We think there could be two main reasons:

  1. Some nasty query, that not getting a lot of data back but forcing ES use a lot of heap to execute it.
  2. Some bug in ES (like the one that was fixed in 5.2 with aggregations).

My questions are:

  1. Are there any means to get information about memory footprint of each query (for example, in headers - this way we could log them and track them down)? Like read/writes for each query in sql profilers?
  2. Are there some way to get some sort of slowlog but based on heap memory usage of the query?
  3. Maybe someone remember bugs fixed after 5.5.2 that could be related to such behavior?
  4. Does new ES 7 real memory circuit breaker could help with such issues by preventing execution of heavy heap usage queries?
  5. Can 5.5.2 circuit breakers (or some other setting) could help us prevent execution of heavy heap usage queries?

Unfortunately, the query profiling tools (the Profile API, slowlog, and tasks) don't really have any memory information, just runtime/latency oriented metrics. Slowlog can be helpful if you know what to look for, e.g. some agg combinations are going to eat memory due to their nature and you develop a feel for that after looking at enough. But there's not a good tool at the moment right now for that.

A heap dump will give you a good idea of what's going on, but that's pretty non-trivial to collect. If possible that would 100% be the best way to diagnose what's going on during these heap pressure events. Should be pretty obvious if the memory is being consumed by an aggregation, bulk indexing, something else (suggester FST, etc).

For aggregations, it boils down to the number of buckets involved in the search basically. So deeply nested or very large aggs can eat a lot of memory. Some aggs (cardinality, percentiles) are much heavier than simple metrics like avg. Many concurrent aggregations can cause issues if each individual agg is smaller than the breaker, but when all together can allocate a large amount of heap.

Maybe someone remember bugs fixed after 5.5.2 that could be related to such behavior?

Not off the top of my head... what kind of aggregations are you running?
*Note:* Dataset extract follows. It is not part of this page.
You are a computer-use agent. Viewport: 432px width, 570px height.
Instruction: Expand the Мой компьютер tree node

It might spark a memory, or help diagnose the existing aggs.

Does new ES 7 real memory circuit breaker could help with such issues by preventing execution of heavy heap usage queries?
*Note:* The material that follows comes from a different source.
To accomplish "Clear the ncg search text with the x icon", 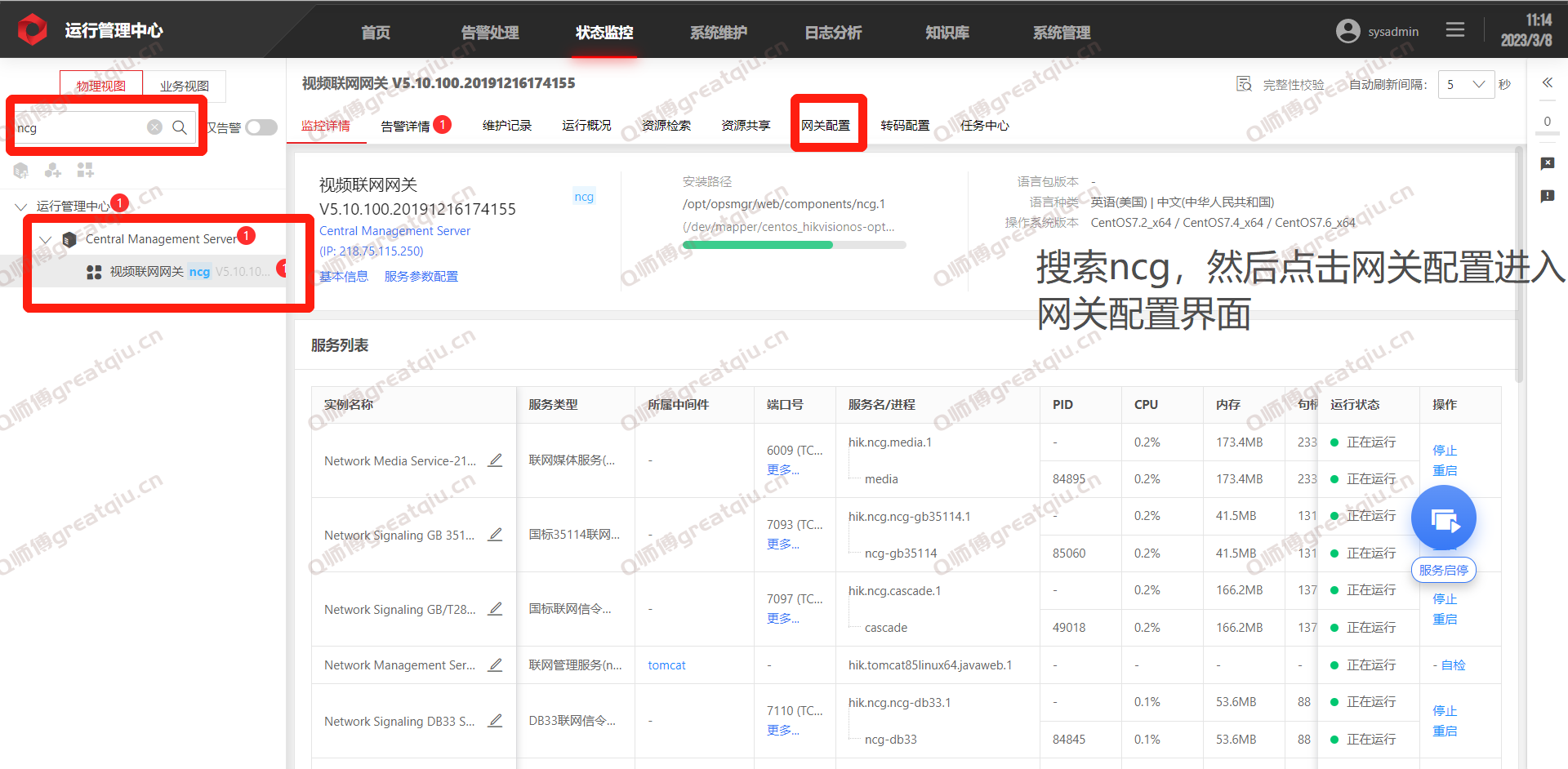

I think the real circuit breaker would help a lot, yes. It's not bullet proof in all regards, but does a fantastic job catching situations the normal breaker misses (e.g. many concurrent aggs that are individually small enough to pass the request breaker)

Related, search.max_buckets was introduced sometime in 6.x and puts a soft-limit on the number of buckets an agg can return (it aborts the agg if the limit is surpassed). This is A) a good way to limit queries that might be out of your control, and B) can be used to catch rogue/bad aggs. E.g. set it to a reasonable level and see if anything trips, throws an exception.

Can 5.5.2 circuit breakers (or some other setting) could help us prevent execution of heavy heap usage queries?

You could try setting the request breaker more conservatively, in an attempt to catch aggs that are borderline. But it's not nearly as robust as the real-memory breaker and may not help.

Another avenue: large bulk requests can eat up a lot of temporary heap space as they are processed/redirected to shards. It's definitely possible to eat up many gb of heap space with transient bulk requests, which can add a lot of unexpected heap pressure.

Thanks for answer!
I guess trying to move to ES7 is our best bet.
Btw, would ES7 circuit breaker (or something else) "catch" large transient bulk requests too?

PS: I really wish ES could provide information about query execution performance metrics in response headers. Or some sort of tool like RDBMS realtime profiler.